President of Gujarat Pradesh Congress Committee
- In office 6 December 2021 – 9 June 2023
- Preceded by: Amit Chavda
- Succeeded by: Shaktisinh Gohil

Member of the Indian Parliament for Patan
- In office 2009–2014
- Preceded by: Mahesh Kanodia
- Succeeded by: Liladharbhai Vaghela

Assembly Member for Dahegam
- In office 2002–2009
- Preceded by: Gabhaji Thakor
- Succeeded by: Kalyan Chauhan

Personal details
- Born: 1 July 1957 (age 68) Ahmedabad, Bombay State, India
- Party: Indian National Congress
- Spouse: Shradaben
- Children: 2 sons and 3 daughters
- Website: http://jagdishthakor.com/

= Jagdish Thakor =

Indian politician (born 1957)

Jagdish Thakor (born 1 July 1957) is an Indian National Congress politician from Gujarat, India. He was the member of 15th Lok Sabha of India. He represented the Patan constituency of Gujarat. Thakor belongs to the Koli community of Gujarat.

==Political career==
Thakor began his political career as a student leader in 1973 and won his first Assembly election in 2002.
===Member of Legislative Assembly (2002-2012)===
He was elected as MLA from Dahegam in 2002 and 2007. Between 2007 and 2008 he was the Chief Whip, Congress, Gujarat Legislative Assembly.
===Member of Parliament (2009-2014)===
He was MP in the 15th Lok Sabha from Patan Lok Sabha constituency between 2009 and 2014, and lost his seat in the 2014 Lok Sabha elections.

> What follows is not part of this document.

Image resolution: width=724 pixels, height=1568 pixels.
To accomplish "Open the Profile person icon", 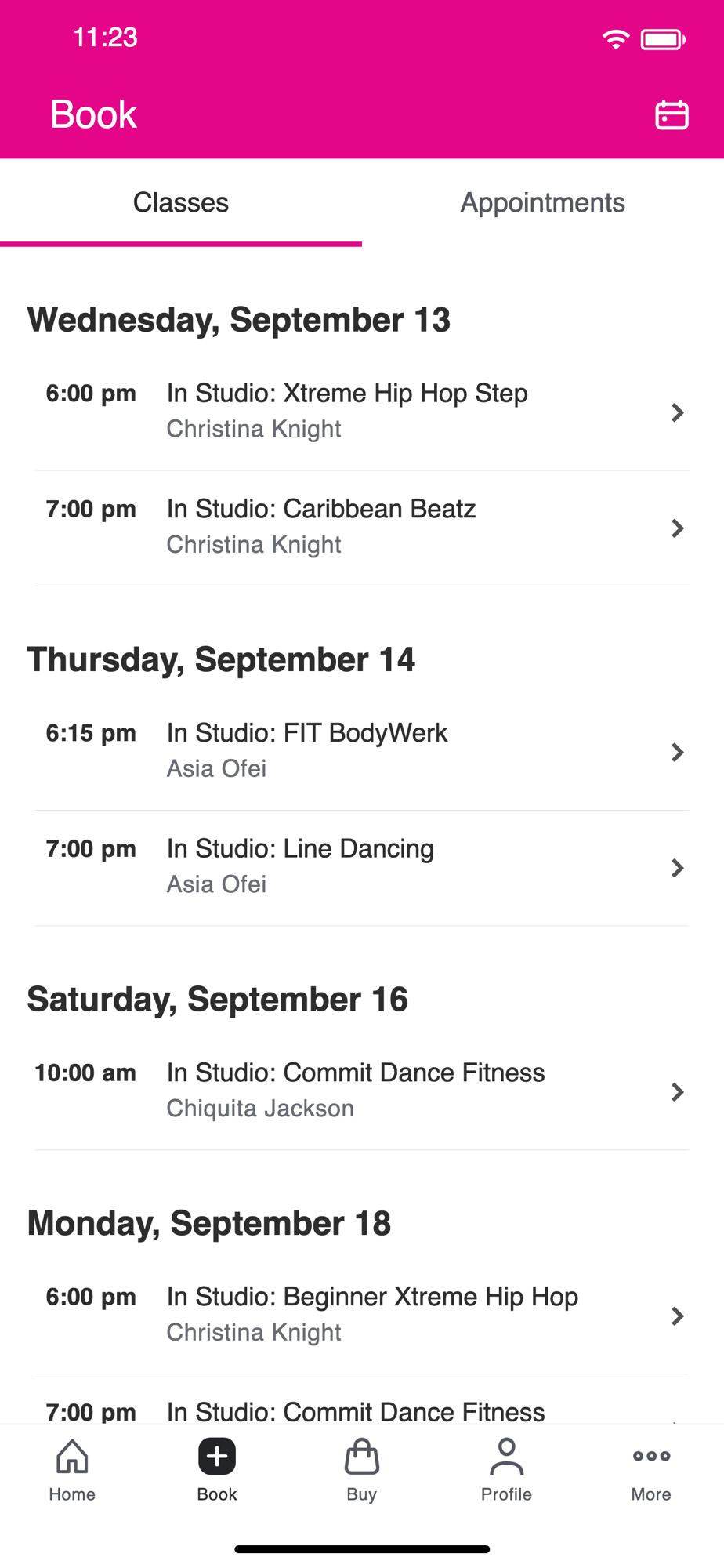I will click(507, 1457).
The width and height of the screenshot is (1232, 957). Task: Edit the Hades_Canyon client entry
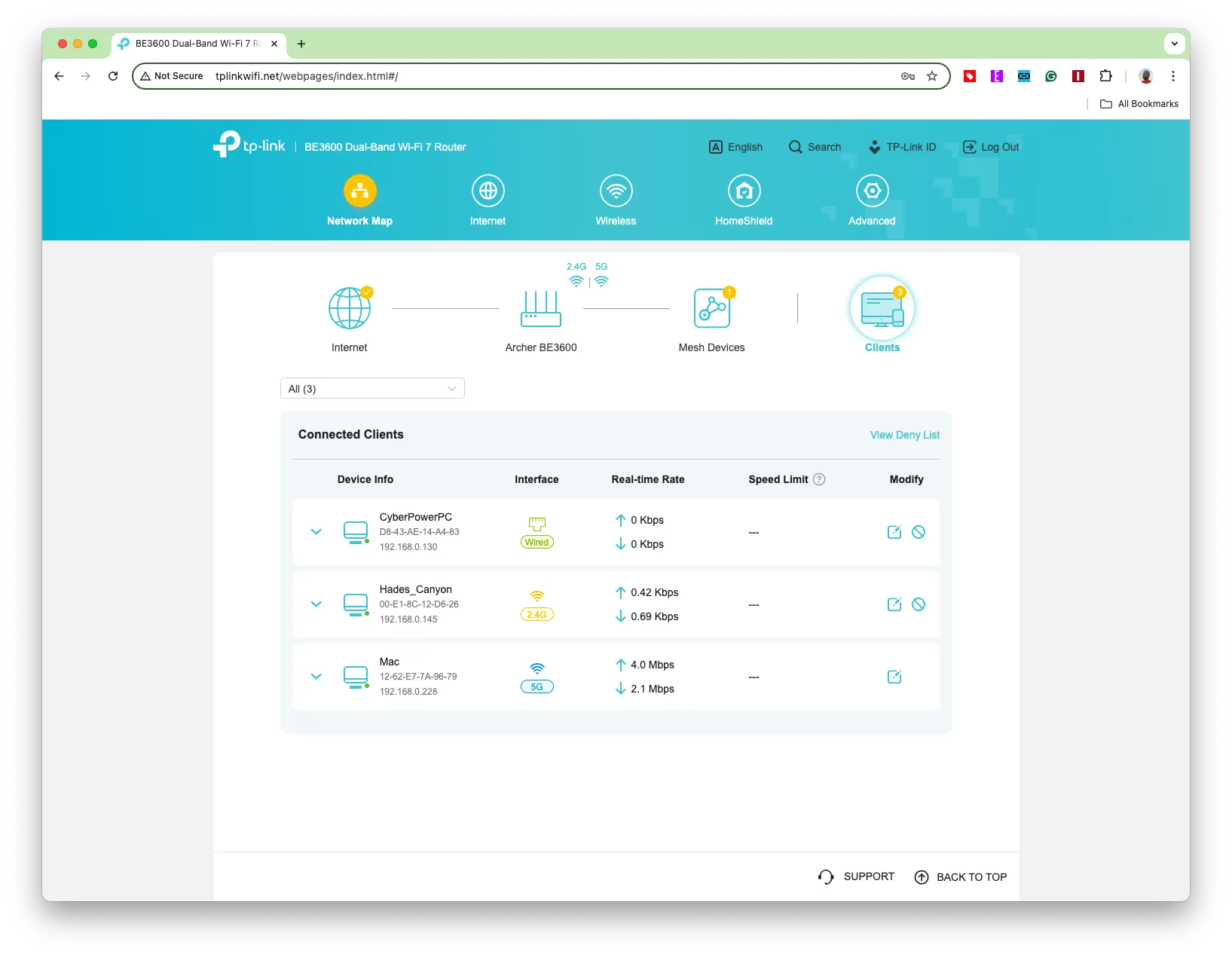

On 3 December 2021, Thakor was appointed Gujarat Pradesh Congress Committee president.

== 2022 Gujarat Legislative Assembly Election ==
In December 2021, the Indian National Congress held a mock assembly in Rajkot, to highlight the plight of the youth for jobs. Thakor slammed the government saying "In Gujarat, 11 question papers were leaked. 25 lakh youth applied for government jobs. Despite having lost confidence in the government, 10 to 12 lakh of them are still applying for jobs and those eligible are not getting them." He also added that jobs were not going to the average youth, and that the government was giving jobs to BJP functionaries.

In April 2022, Jignesh Mevani, Gujarat Congress MLA from Vadgam was arrested by Assam Police in Palanpur, Jagdish Thakor hit out at the BJP, saying that he was arrested for tweeting against the Rashtriya Swayamsevak Sangh, a Hindu-nationalist parent organization of the BJP.

In July 2022, Thakor along with several Gujarat Congress leaders workers staged a sit-in in Lal Darwaja, Ahmedabad for 2 hours to protest against the summoning of Sonia Gandhi by the Enforcement Directorate, which they alleged was working with the BJP-led central government to intimidate opposition leaders. Thakor said that this was vindictive politics, "Though Soniaji is unwell, she is cooperating in the probe. The BJP is harassing opposition leaders to distract people from real issues, such as price rise." The Congress also staged a protest at Koba, Gandhinagar demanding Gujarat Subordinate Service Selection Board (GSSSB) chairman and BJP leader Asit Vora to resign.

In July 2022, after the Gujarat toxic liquor deaths, Thakor slammed the BJP, saying that it is maligning the image of Gujarat, and also failing to implement the prohibition in Gujarat. "The sarpanch of Rojid (Dharmendra Patel, a Congress leader) had repeatedly alerted the police in the past regarding illicit sale of spurious liquor in his village yet no action was taken. The BJP and police are running a partnership with the bootleggers in Gujarat." Jagdish Thakor said. He also criticized the BJP for wasting taxpayers money, and for not meeting the victims of the tragedy. He said that unemployment was being neglected, and said that the government was giving booze and drugs to the youth instead of jobs.

In September 2022, Thakor and the Congress party gave a bandh call in Gujarat, as a symbolic protest against inflation and unemployment. He alleged that 4.5 lakh youth were unemployed out of which 4.3 lakh were qualified, even though 4.5 lakh government posts were vacant in the state. He also said that 27000 posts for teachers are open, that there were hundreds of libraries without a librarian. Talking about inflation, Thakor said that prices of basic commodities are very high and that it had a cascading effect on the average citizen's life. He instructed Congress workers to ensure that emergency services were not stopped because of the bandh call.